In a 6/36 lottery, the odds of matching all six numbers and winning the jackpot are 1 in 1,947,792. At Lotto's initial cost of £0.50 per line, all possible combinations could be purchased for £973,896. This left Lotto vulnerable to a brute force attack, which happened when the jackpot reached £1.7 million for the May 1992 bank holiday drawing. A 28-member Dublin-based syndicate, organized and headed by Polish-Irish businessman Stefan Klincewicz, had spent six months preparing by marking combinations on almost a quarter of a million paper playslips. In the days before the drawing they tried to buy up all possible combinations and thus win all possible prizes, including the jackpot.
The National Lottery tried to foil the plan by limiting the number of tickets any single machine could sell, and by turning off the terminals Klincewicz's syndicate was known to be using heavily. Despite its efforts, the syndicate did manage to buy over 1.6 million combinations, spending an estimated £820,000 on tickets. It had the winning numbers on the night—but two other winning tickets were sold, too, so the syndicate could claim only one-third of the jackpot, or £568,682. Match-5 and match-4 prizes brought the syndicate's total winnings to approximately £1,166,000, representing a profit of approximately £310,000 before expenses.
Klincewicz later appeared on the television talk show Kenny Live and capitalized on his short-lived notoriety with a self-published lottery-system book entitled Win the Lotto.

http://en.wikipedia.org/wiki/National_Lottery_(Ireland)#Lotto_6.2F36:_1988.E2.80.9392

18-09-2011 4:33pm

Has there been a decent discussion on this forum about probability and Lotto numbers? If so, can anyone point me in its direction?

I'm trying to get my head around some questions about the probability of numbers (or groups of numbers) coming up in any given draw, and it's giving me a bit of a headache.

LeixlipRed · 18-09-2011 4:37pm

New Lotto Superthread made, all questions about lotto to go in here from now on. OP if you just scroll back you can see the previous posts.

18-09-2011 5:48pm

LeixlipRed wrote: »

New Lotto Superthread made, all questions about lotto to go in here from now on. OP if you just scroll back you can see the previous posts.

Thanks for that.

Having read this thread, I don't know if my questions are relevant, because they aren't about winning the Lotto.

What I'm more interested in is how the probability of six numbers coming up is calculated, and also "reverse engineering" that calculation.

In effect, what I'm trying to work out is how many numbers would you need to pick to have (exactly or approximately) a 50-50 chance of naming all six numbers drawn.

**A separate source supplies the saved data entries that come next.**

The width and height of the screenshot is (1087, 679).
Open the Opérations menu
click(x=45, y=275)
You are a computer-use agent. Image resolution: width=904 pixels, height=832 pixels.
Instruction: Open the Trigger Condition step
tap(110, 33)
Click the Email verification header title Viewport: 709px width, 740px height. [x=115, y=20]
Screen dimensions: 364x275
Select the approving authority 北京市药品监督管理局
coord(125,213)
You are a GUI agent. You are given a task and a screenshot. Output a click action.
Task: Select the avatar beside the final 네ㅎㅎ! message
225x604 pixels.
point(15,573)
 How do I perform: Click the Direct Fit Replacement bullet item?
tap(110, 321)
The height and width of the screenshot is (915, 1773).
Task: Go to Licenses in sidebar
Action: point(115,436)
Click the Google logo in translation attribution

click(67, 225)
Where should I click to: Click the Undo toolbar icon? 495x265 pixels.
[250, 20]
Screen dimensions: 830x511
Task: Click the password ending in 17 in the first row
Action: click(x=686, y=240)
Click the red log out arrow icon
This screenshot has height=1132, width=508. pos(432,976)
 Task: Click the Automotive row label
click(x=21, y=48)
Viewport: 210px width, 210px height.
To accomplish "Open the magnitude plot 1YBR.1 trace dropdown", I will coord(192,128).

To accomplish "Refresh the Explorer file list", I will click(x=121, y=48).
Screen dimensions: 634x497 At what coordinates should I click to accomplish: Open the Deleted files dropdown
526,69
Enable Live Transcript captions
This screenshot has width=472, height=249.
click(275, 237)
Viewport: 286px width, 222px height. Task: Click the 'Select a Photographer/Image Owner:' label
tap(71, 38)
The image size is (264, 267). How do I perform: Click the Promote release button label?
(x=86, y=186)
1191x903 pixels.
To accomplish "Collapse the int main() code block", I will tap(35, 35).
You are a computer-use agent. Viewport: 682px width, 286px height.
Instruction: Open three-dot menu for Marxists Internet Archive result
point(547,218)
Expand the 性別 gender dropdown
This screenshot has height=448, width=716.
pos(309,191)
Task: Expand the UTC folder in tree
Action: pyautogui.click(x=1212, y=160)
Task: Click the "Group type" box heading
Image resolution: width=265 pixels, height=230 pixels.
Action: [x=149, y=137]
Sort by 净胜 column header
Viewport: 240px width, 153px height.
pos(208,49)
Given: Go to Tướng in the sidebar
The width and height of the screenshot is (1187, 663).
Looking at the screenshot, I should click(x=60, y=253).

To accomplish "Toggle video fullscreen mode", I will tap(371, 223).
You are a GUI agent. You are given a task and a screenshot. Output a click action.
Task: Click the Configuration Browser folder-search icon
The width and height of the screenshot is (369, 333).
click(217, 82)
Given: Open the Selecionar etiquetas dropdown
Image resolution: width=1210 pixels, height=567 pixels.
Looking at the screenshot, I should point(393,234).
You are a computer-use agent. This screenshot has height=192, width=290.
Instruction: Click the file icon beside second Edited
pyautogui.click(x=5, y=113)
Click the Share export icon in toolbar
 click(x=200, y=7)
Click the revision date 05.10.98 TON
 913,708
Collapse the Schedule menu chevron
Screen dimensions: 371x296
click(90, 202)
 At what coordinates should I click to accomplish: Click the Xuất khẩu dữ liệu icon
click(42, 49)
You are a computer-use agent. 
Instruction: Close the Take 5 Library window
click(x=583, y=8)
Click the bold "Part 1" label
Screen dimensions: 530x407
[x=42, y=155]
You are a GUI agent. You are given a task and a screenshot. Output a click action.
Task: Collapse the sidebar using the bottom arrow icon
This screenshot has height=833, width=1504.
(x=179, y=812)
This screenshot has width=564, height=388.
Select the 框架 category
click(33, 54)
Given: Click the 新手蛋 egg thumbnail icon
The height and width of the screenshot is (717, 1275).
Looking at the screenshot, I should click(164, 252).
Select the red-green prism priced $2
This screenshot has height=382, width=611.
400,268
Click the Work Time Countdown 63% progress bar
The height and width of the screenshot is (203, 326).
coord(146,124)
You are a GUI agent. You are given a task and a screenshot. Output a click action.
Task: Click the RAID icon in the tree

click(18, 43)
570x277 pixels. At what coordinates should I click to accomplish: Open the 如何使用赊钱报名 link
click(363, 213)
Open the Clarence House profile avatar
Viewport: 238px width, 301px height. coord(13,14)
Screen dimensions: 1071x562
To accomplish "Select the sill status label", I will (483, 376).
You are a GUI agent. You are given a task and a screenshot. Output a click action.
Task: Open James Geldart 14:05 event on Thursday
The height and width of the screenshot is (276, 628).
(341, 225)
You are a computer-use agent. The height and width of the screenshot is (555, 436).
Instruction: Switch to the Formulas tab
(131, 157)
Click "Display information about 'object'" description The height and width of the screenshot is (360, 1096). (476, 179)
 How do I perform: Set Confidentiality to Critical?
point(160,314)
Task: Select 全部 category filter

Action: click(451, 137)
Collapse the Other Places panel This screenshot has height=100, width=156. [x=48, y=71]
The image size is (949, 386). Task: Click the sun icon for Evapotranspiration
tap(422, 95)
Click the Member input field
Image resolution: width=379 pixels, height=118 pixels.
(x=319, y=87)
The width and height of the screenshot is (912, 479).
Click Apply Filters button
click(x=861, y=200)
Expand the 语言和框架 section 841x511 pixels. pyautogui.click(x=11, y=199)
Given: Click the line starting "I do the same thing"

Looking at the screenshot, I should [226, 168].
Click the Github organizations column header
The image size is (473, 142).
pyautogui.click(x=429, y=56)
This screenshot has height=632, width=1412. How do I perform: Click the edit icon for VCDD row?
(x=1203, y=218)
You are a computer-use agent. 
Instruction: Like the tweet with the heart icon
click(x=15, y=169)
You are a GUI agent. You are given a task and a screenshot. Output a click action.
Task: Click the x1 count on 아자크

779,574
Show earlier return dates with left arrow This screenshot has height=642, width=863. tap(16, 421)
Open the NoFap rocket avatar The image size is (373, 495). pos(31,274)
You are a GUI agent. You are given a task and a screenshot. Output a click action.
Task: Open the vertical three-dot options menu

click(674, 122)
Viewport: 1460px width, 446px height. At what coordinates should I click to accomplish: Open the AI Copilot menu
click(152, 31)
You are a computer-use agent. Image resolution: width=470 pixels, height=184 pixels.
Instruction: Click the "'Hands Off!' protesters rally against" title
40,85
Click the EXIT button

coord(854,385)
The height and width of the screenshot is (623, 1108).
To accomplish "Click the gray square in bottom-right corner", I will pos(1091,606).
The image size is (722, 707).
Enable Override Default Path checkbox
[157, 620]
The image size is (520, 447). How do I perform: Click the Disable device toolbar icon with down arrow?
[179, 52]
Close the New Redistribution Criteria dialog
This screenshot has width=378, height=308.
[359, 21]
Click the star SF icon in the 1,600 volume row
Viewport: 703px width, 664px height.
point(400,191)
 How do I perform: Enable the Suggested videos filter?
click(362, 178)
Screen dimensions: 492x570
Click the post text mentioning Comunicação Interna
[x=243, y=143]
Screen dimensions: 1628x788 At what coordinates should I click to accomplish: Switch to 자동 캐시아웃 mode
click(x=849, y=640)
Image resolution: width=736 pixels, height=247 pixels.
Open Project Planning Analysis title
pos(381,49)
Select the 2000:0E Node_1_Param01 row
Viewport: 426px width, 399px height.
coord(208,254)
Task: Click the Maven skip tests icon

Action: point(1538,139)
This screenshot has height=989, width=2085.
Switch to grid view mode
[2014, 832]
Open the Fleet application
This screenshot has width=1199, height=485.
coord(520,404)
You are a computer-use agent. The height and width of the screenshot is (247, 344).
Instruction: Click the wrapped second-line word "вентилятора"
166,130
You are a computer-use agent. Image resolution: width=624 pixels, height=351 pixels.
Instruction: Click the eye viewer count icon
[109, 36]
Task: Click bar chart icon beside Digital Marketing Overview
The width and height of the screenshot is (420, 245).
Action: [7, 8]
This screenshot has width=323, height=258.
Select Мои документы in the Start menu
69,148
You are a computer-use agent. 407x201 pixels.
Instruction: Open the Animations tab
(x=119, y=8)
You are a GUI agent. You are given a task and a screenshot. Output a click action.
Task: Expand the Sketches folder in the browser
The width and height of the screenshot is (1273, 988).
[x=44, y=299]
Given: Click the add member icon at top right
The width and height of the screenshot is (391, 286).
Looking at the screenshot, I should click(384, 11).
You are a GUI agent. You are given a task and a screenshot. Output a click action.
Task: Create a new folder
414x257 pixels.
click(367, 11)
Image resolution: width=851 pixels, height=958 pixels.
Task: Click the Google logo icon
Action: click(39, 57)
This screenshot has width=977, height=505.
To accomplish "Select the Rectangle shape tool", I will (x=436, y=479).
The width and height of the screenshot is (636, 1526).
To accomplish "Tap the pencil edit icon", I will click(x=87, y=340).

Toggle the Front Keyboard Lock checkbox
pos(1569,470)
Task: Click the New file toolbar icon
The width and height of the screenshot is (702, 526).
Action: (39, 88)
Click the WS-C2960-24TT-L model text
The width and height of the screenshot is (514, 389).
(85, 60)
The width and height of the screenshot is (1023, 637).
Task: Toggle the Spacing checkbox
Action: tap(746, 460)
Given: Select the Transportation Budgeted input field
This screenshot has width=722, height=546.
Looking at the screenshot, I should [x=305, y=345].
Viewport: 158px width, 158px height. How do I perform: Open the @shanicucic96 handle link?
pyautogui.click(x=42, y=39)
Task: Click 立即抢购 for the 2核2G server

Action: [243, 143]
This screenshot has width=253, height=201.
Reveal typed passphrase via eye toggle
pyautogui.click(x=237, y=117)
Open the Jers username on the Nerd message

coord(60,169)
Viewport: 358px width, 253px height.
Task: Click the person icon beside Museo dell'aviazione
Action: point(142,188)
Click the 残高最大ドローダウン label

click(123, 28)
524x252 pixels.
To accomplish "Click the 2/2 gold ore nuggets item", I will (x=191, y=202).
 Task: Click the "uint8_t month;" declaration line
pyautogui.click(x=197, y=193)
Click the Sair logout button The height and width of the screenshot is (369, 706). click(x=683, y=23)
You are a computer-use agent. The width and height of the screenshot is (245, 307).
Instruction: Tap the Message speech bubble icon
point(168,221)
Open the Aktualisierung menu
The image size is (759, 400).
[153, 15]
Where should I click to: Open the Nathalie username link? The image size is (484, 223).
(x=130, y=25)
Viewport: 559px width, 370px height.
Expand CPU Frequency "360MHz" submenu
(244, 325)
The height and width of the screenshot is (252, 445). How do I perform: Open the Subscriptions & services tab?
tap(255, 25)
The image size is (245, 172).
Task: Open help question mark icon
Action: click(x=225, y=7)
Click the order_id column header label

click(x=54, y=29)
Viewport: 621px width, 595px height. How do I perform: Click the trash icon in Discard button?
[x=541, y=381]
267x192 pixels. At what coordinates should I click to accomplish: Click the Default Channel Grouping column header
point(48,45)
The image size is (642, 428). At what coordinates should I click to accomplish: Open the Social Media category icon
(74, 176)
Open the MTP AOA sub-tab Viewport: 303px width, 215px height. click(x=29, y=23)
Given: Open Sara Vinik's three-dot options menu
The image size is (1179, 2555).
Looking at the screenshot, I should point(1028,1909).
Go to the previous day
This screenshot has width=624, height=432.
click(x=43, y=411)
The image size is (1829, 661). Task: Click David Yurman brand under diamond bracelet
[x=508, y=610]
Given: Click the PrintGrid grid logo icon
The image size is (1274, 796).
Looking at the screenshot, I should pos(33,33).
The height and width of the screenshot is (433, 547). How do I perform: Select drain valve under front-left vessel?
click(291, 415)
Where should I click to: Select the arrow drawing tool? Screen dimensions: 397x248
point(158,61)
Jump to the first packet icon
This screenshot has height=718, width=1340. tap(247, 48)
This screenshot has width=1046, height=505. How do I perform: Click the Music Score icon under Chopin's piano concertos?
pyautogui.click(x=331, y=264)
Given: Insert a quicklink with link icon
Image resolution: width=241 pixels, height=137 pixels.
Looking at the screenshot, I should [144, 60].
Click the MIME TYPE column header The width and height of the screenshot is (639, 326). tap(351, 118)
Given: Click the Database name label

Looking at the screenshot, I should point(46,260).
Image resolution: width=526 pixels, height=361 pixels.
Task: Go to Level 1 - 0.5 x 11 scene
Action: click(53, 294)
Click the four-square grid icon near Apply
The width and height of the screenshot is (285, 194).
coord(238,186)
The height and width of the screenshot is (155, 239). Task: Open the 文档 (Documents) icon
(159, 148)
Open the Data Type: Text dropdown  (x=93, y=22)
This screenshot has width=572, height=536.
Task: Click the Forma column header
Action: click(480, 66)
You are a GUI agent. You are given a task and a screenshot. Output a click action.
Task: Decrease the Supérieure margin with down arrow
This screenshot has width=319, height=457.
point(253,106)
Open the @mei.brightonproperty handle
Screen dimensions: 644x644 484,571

Also, how many numbers would you need to pick to have a 50-50 chance of naming none of the six numbers drawn?

A mate of mine (we're talking about the UK lottery in this case) says it's half the numbers in either case. You can't have 24.5 numbers, so therefore his contention is that the answer is 24 or 25. I don't agree with him. It just seems wrong, but I don't have the statistical wherewithal to say why.

ray giraffe · 20-09-2011 12:51am

Deleted User wrote: »

how many numbers would you need to pick to have (exactly or approximately) a 50-50 chance of naming all six numbers drawn. Also, how many numbers would you need to pick to have a 50-50 chance of naming none of the six numbers drawn?

In the English lotto you pick 6 numbers from 49.

If you pick 5 numbers then there is a 50.5% chance that you have none of the winning numbers.

If you pick 44 numbers you have a 50.5% chance of having all the winning numbers.

(Notice that 44 = 49 - 5. Try to figure out what's going on!)

In the Irish lotto you pick 6 numbers from 45.

If you pick 5 numbers then there is a 47.1% chance that you have none of the winning numbers.

If you pick 40 numbers you have a 47.1% chance of having all the winning numbers.

(Notice that 40 = 45 - 5)

Explanation for 50.5%:

If you pick 1 number there is a (43/49) chance that it is not a winning number.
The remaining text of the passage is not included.